Today, when you mention Christopher Columbus and Joe Dante, it creates a sense of nostalgia for everybody who has seen their films since the 1970s. The direction in this film was top-notch, with just the right amount of exposition (through both script and camera), jump cuts, tender pans and zooms, culminating in the chaotic scene at the theater. Unlike modern actors and directors who now have access to computer-generated imagery (CGI) for their characters, Dante used entirely practical effects for the mogwai, gremlins, and their resulting actions. This could only be done through careful planning of the filming as well as editing of the film, which was masterfully done by Tina Hirsch.

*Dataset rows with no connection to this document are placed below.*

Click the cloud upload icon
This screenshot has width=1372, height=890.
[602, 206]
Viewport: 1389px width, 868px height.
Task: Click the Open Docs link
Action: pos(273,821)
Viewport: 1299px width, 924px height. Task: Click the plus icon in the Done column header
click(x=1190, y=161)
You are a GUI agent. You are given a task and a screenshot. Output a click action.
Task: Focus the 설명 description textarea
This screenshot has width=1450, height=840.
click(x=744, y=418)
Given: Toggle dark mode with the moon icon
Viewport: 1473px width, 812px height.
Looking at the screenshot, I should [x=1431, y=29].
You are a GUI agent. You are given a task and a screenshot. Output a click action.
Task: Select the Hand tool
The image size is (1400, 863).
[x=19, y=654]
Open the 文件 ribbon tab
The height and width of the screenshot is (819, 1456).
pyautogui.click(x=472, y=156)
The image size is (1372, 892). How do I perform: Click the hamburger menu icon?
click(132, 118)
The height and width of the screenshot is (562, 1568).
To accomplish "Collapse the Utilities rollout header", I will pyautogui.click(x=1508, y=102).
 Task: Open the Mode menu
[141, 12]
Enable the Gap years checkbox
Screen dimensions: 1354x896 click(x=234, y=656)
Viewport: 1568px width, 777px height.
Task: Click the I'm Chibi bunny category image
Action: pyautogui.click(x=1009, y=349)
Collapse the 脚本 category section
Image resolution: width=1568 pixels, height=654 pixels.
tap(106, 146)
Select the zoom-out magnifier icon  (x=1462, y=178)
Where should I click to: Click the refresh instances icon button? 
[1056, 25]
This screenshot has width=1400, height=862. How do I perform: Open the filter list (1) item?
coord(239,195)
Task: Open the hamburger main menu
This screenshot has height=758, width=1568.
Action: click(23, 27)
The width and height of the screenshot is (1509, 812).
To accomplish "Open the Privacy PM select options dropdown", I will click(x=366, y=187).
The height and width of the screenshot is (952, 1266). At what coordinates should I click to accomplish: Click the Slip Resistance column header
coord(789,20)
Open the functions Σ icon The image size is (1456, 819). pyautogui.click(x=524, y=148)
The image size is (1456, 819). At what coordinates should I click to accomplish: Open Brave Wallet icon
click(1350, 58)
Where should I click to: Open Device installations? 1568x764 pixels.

The film has had its share of controversial reviews and themes, including that as being insensitive to African Americans as the gremlins devour fried chicken, breakdance, wear sunglasses after dark and spark newsboy caps. In addition, the violence may be offputting to very young children and there is an exposition of Kate about the death of her father while trying to be Santa Claus.

The film spawned a sequel, Gremlins 2: The New Batch and rumors have been circulating about a third Gremlins movie and have been confirmed by Zach Galligan it will be a prequel, not a reboot or sequel. In addition, HBO Max announced in 2019 it would produce an animated series Gremlins: Secrets of the Mogwai for its streaming platform to premiere in 2021.

In terms of Christmas films, or any films for that matter, it is hard to go wrong with Gremlins. From the cute mogwai to the rude and crude Gremlins, it takes us on a fun journey of a “standard” cute Christmas film, turns it on its head, and then brings us back to the beginning where everything is resolved, yet we are left hanging on the last words of Gizmo’s caretaker… maybe someday Billy will be ready.